▸ **Records provided**
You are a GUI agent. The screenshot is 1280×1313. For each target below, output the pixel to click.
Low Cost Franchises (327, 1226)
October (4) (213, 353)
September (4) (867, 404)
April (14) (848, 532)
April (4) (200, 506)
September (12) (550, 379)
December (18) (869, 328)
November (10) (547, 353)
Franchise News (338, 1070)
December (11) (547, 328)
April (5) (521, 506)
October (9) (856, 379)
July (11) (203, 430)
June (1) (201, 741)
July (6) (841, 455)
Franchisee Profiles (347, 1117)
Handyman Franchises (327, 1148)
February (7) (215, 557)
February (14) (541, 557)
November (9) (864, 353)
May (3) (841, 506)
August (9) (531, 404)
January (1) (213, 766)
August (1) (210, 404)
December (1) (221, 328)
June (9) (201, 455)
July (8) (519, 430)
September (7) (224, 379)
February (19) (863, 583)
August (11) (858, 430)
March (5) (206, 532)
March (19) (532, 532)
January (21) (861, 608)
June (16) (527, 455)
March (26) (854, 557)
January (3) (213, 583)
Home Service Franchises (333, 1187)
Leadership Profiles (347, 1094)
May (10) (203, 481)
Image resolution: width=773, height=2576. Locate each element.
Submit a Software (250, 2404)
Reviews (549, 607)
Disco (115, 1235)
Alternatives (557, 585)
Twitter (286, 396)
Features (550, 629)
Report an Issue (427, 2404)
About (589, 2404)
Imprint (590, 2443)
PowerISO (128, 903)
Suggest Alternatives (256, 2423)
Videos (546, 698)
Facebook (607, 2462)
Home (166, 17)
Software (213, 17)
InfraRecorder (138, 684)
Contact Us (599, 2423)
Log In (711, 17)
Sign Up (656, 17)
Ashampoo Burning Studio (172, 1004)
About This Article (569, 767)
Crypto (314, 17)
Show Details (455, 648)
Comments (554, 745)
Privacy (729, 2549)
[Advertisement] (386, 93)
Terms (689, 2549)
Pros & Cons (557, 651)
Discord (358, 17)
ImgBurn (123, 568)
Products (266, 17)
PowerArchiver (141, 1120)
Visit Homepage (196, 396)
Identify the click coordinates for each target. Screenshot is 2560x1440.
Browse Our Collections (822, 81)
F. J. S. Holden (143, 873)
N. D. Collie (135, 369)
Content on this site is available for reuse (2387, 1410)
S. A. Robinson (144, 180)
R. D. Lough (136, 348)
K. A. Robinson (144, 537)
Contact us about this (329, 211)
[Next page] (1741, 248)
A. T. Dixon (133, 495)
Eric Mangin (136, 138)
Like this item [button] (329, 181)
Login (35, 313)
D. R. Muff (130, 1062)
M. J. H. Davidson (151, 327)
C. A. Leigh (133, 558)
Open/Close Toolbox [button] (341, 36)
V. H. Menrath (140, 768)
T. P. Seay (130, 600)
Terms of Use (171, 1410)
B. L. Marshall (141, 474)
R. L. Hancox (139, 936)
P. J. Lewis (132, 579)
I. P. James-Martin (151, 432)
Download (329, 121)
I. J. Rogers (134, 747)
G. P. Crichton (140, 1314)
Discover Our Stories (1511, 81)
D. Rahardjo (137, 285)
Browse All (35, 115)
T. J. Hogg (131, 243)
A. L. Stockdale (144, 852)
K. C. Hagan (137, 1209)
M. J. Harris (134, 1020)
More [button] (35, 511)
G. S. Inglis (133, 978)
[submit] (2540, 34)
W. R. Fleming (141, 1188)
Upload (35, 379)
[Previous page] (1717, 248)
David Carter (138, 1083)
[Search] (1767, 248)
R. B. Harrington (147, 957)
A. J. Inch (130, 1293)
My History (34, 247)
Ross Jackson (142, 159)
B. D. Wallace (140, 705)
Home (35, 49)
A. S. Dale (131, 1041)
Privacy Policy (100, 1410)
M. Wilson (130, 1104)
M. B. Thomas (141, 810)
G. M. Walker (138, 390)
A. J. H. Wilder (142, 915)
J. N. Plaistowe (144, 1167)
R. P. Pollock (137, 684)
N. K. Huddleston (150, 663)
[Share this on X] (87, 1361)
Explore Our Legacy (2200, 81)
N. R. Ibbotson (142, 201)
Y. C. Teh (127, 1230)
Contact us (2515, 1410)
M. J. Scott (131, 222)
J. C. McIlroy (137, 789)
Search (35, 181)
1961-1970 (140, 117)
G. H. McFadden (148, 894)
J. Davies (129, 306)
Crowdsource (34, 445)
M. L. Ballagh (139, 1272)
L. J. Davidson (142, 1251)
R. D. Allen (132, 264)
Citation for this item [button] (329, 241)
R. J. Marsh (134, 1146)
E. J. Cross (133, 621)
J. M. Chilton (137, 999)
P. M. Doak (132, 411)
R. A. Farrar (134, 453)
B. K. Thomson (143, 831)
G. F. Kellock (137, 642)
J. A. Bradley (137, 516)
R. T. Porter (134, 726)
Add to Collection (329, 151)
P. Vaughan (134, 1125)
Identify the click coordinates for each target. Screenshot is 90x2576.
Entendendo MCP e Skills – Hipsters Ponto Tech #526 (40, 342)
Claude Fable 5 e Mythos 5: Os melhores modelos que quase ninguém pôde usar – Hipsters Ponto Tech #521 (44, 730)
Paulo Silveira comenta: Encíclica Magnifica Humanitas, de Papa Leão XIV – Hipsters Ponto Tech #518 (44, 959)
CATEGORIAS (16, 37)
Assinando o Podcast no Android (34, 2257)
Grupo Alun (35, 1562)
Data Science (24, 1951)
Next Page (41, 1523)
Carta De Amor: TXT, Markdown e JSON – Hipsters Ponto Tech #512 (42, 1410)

▸ **Required work**
Exactly the lines above from the one with "Imprint (590, 2443)" to the one with "N. D. Collie (135, 369)", both included, are to be quoted; leave the rest out.

▸ **Result for this exercise**
Imprint (590, 2443)
PowerISO (128, 903)
Suggest Alternatives (256, 2423)
Videos (546, 698)
Facebook (607, 2462)
Home (166, 17)
Software (213, 17)
InfraRecorder (138, 684)
Contact Us (599, 2423)
Log In (711, 17)
Sign Up (656, 17)
Ashampoo Burning Studio (172, 1004)
About This Article (569, 767)
Crypto (314, 17)
Show Details (455, 648)
Comments (554, 745)
Privacy (729, 2549)
[Advertisement] (386, 93)
Terms (689, 2549)
Pros & Cons (557, 651)
Discord (358, 17)
ImgBurn (123, 568)
Products (266, 17)
PowerArchiver (141, 1120)
Visit Homepage (196, 396)
Identify the click coordinates for each target. Screenshot is 2560x1440.
Browse Our Collections (822, 81)
F. J. S. Holden (143, 873)
N. D. Collie (135, 369)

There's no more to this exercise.